簡単に言うと、データを受信する立場からすると、『大量データを送り付けられても処理しきれない、とは言っても少量ずつ送られても効率が悪い』という問題をうまく制御して、程よい速さで相手に送らせる方法のことです。
TCP Window の詳細については以下をご参照下さい。
[TCP ZeroWindow] が示す状況
[TCP ZeroWindow] が送信される、というのは、TCP においてデータ受信側が「もう処理しきれないから一度送るのを待って!」と送信側に伝えている状況です。
具体的には、相手に Ack と共に、TCP の "Windowフィールド" を 0 にセットしたパケットが観測されたときに表示されます。
[TCP Window Update] が示す状況
一方、[TCP Window Update] の送信は、「処理できるバッファが出来たから送信を再開して下さいね!」と送信側に伝えている状況です。
具体的には、ZeroWindow と同じ ACK 番号で、TCP の "Windowフィールド" に自身の受信バッファ分の数値をセットしたパケットが観測されたときに表示されます。
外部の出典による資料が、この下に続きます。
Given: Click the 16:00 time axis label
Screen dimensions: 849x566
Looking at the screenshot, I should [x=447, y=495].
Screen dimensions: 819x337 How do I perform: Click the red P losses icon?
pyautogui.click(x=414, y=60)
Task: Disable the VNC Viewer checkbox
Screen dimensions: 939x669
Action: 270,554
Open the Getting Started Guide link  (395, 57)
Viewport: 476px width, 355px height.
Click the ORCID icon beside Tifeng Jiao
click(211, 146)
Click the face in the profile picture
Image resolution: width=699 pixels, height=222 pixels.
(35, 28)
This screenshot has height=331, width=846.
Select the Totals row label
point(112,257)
なお、通常の TCP のやり取りの中でも Window の Update はしているのですが、特に相手に送る用事が無い (最後に受信したデータに対する Ack も送信済) ときに Update する場合は、この表示がされます。
[TCP Window Full] が示す状況
最後に、[TCP Window Full] ですが、これは送信側が、『受信側の受信バッファの限界まで送り切ったった』という状況です。
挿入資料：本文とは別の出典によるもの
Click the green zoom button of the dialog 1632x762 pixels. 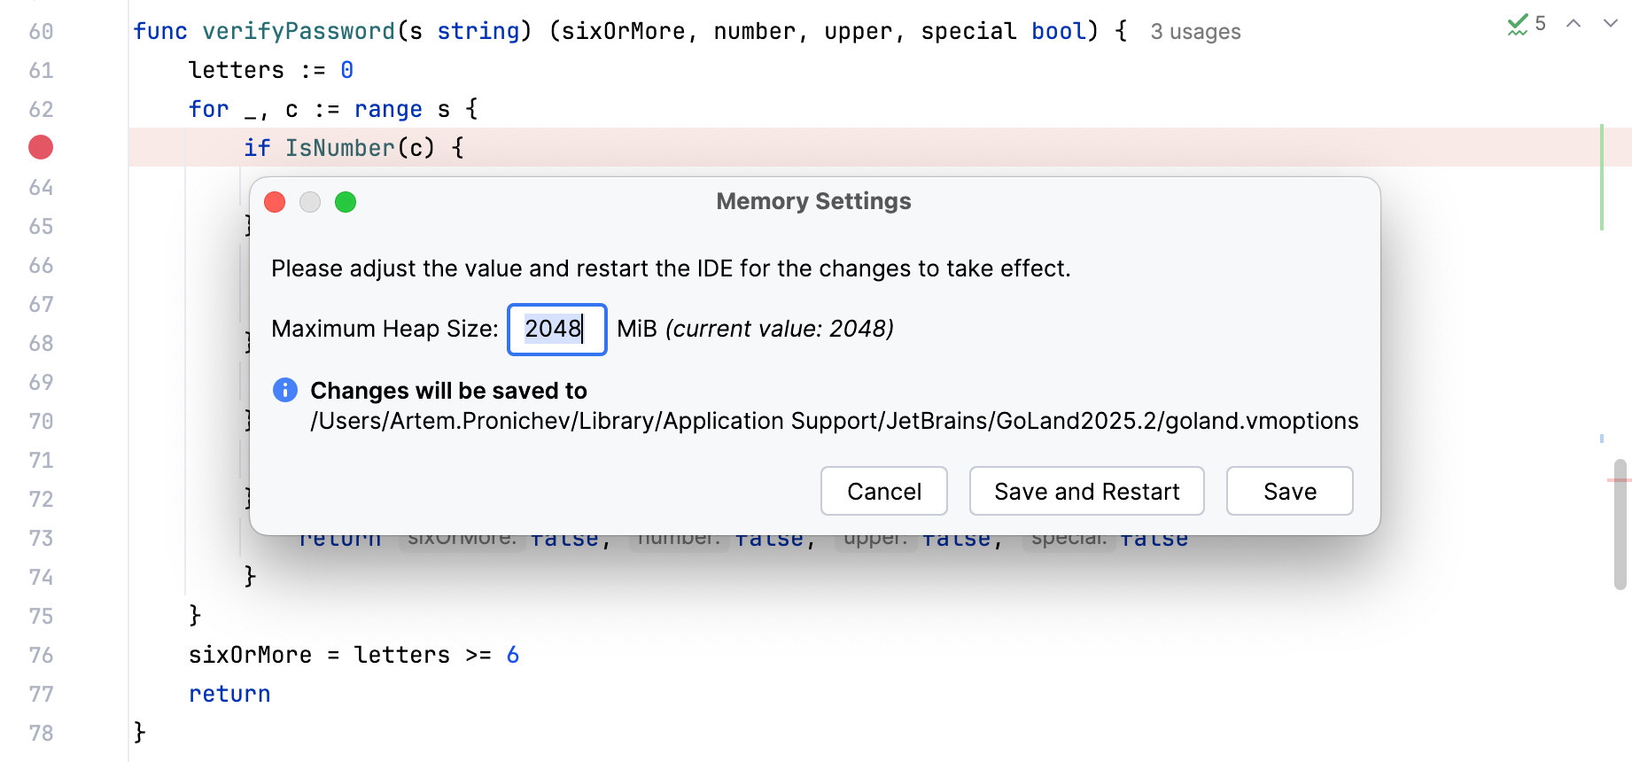point(346,202)
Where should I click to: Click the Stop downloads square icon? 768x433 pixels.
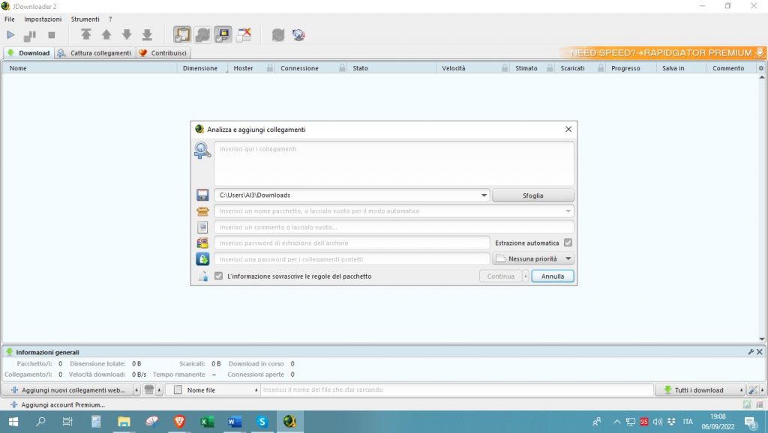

これは Wireshark が Window と送信量を計算しており、この状況を把握してわざわざ表示してくれているのです。
Expert Info には "tcp window specified by the receiver is now completely full" と表示されます。
これら3つの表示が多発する状況とは
可能性は 2 つあります。
単に受信側の処理が遅い
1 つは単純に『データ受信側のバッファがオーバーフローし、送信側にデータ送信を止めるように伝え (ZeroWindow)、バッファが出来たらその容量を伝え (Window Update)、またクライアント側が処理し切る前に送信側がバッファ容量の限界まで送りつける』という状態。
つまり、データ受信側の処理能力がネットワーク速度に比べて非常に遅い場合が該当します。
この場合の対策は、データ受信側のスペックを上げるしかありません。
データ受信側が帯域制御している
もう 1 つは、クライアント側が帯域制御のためにわざとそのような状態を作っている可能性です。
これは具体的にはアプリケーションの TCP/IP ソケット API に関する作り方に依るのですが、例えば curl コマンドや wget コマンドで "--limit-rate" オプションを付けた場合や、rsync コマンドで "--bwlimit" を付けた場合等には、クライアントは一定量をダウンロードした後、これらの一連の動作を繰り返して、速度を制御します。
以下は curl コマンドで速度を 100kbps に制限する例です。
# curl --limit-rate 100k http://www.yahoo.co.jp
この例ではあくまでコマンドのオプションで明示的に実行しているので分かり易いですが、アプリケーションによってはこのあたりは明示的でない可能性もありますので、頻発するようであればアプリ開発ベンダへ問い合わせする必要があります。